Esta cobertura no solo documentó el evento, sino que también amplificó la percepción de desorganización. La narrativa de la modernización fallida se instaló rápidamente en la opinión pública, generando cuestionamientos sobre la preparación y las pruebas previas realizadas a la plataforma STAE antes de su implementación masiva.
Análisis de las causas subyacentes del fracaso
Más allá de los síntomas evidentes (falta de internet o bugs en la app), las fallas apuntan a problemas estructurales en la planificación. En primer lugar, es probable que no se hayan realizado pruebas de estrés suficientes que simularan la demanda concentrada de miles de usuarios simultáneos al mismo tiempo. En segundo lugar, la dependencia de una conexión a internet estable en todo el país era una premisa riesgosa, considerando la desigualdad en la calidad de las redes.
Finalmente, existió una falta de un plan B robusto y comunicado a todos los actores. Si bien se recurrió al método físico como contingencia, la transición no fue fluida y generó más demora. La capacitación de los miembros de mesa posiblemente se centró en el flujo digital ideal, sin entrenarlos suficientemente para un escenario de colapso total del sistema, lo que exacerbó la parálisis inicial.
Lecciones aprendidas y el camino a seguir
El episodio del STAE deja lecciones cruciales para la administración electoral. La tecnología es un aliado poderoso, pero su implementación debe ser gradual, con pilotos exhaustivos y con respaldos análogos infalibles. La resiliencia del sistema electoral no puede depender de un único componente tecnológico. Se requiere una estrategia «híbrida» donde lo digital complemente, pero no sustituya de manera absoluta, los procedimientos validados en el corto plazo.

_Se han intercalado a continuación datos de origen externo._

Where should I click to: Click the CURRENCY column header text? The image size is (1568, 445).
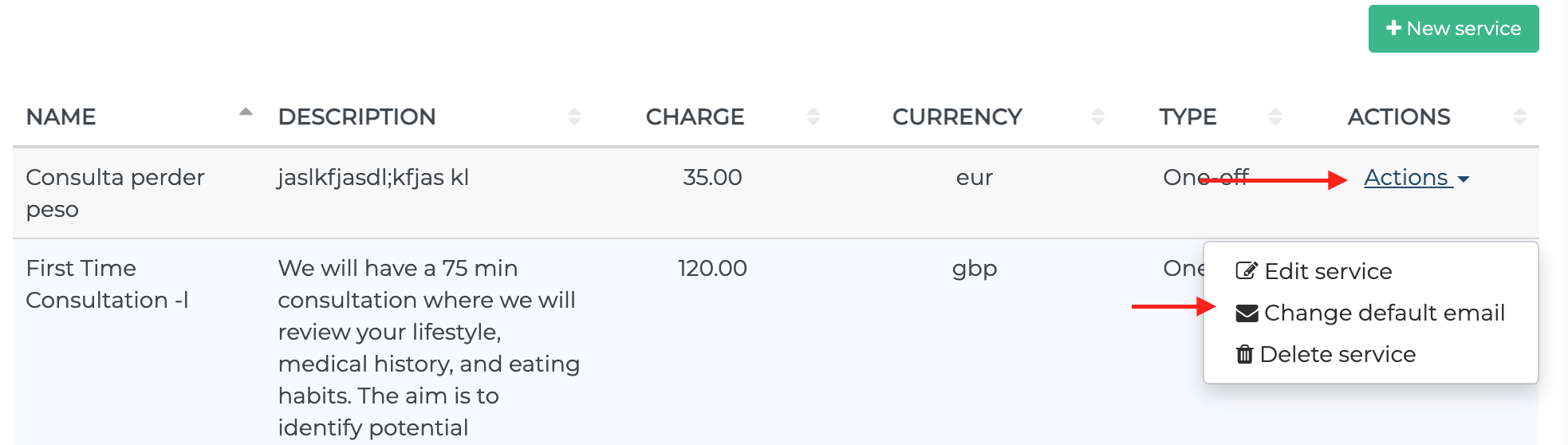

Para futuros procesos, es imperativo realizar simulacros nacionales que incluyan escenarios de falla, asegurar que los aplicativos tengan funcionalidades básicas sin conexión, y comunicar con claridad los protocolos de contingencia. La confianza ciudadana en el proceso electoral es el bien más valioso, y esta se erosiona rápidamente con fallas técnicas que retrasan el ejercicio del voto, un derecho fundamental.
Conclusión: El alto costo de una modernización mal ejecutada
La experiencia del STAE en las últimas elecciones peruanas es un caso de estudio sobre los riesgos de digitalizar procesos críticos sin la debida preparación. Lo que se planificó como un atajo hacia la eficiencia se convirtió en un obstáculo mayor, retrasando la instalación de mesas y obligando a un retorno de emergencia a los métodos manuales. Los reportes de medios y las voces de los miembros de mesa pintan un cuadro claro de frustración y caos evitable.
En resumen, la tecnología electoral debe construirse sobre pilares de redundancia y simplicidad. El fracaso del STAE no condena el uso de tecnología en elecciones, sino que subraya la necesidad de implementarla con humildad, previendo fallos y privilegiando siempre la continuidad del servicio. La lección final es que en democracia, la certeza y la fluidez del proceso son no negociables, y cualquier innovación debe someterse a ese principio supremo.